Exercise →
Rewrite the passage of the Grua/O’Connell awards article between "Since 2007 —" and "the office’s director.", inclusive, changing "considerably" to "steadily".

Page extract →
══════

News Archive 2009-2018

Grua/O’Connell Awardees Describe Research Adventures Archives

 Mary O’Connell ’76 speaks at a recent lunch honoring the 2014 recipients of the Grua/O'Connell award

Mary O’Connell ’76 speaks at a recent lunch honoring the 2014 recipients of the Grua/O’Connell award

With her Grua/O’Connell Research Award, Margaret Bryan ’15 will visit the Van Gogh Museum in Amsterdam over winter break. Arhea Marshall ’15 plans to travel to Germany to dig into film archives. Caroline Martinez ’16 will go to Ecuador’s Andean region next summer. And still others in this year’s group of grant winners will visit San Francisco, Denver or Spain this coming year.

Bowdoin’s Grua/O’Connell awards support faculty-mentored student research. Given out in both smaller and larger amounts (but typically not more than $2,000), the grants are used by students to cover research expenses, such as the cost of travel or lab equipment.

This year’s group of grantees recently lunched on campus with their faculty mentors and the two donors of the unique award program, Peter Grua ’76 and Mary O’Connell ’76. Each student spoke briefly about their research project. (See short descriptions of their projects below).

Since 2007 — when Grua and O’Connell created the endowed fund — the program has grown considerably. In the first year, Bowdoin had just two recipients, according to the Office of Student Fellowships and Research. This year, there are 15 students with bigger grants doing research in nine fields. “The beauty of the Grua/O’Connell Award is it is not tied to one discipline or class year,” said Cindy Stocks, the office’s director.

══════

Data below →

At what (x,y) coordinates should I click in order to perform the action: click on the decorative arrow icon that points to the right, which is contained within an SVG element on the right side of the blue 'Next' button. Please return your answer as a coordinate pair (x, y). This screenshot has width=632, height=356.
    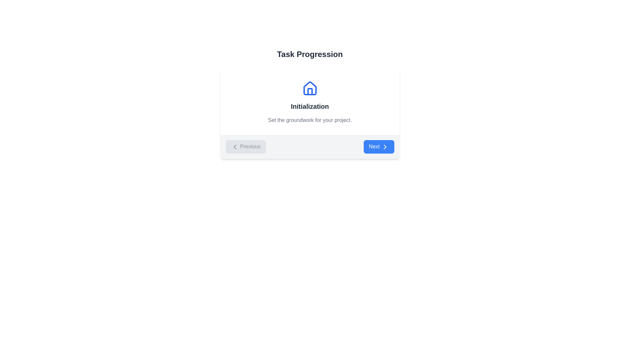
    Looking at the image, I should click on (385, 146).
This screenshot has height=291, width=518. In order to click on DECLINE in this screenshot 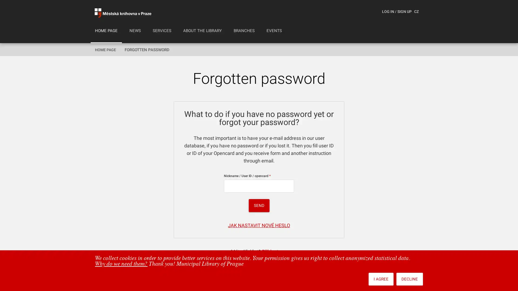, I will do `click(409, 279)`.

══════

Answer to this exercise →
Since 2007 — when Grua and O’Connell created the endowed fund — the program has grown steadily. In the first year, Bowdoin had just two recipients, according to the Office of Student Fellowships and Research. This year, there are 15 students with bigger grants doing research in nine fields. “The beauty of the Grua/O’Connell Award is it is not tied to one discipline or class year,” said Cindy Stocks, the office’s director.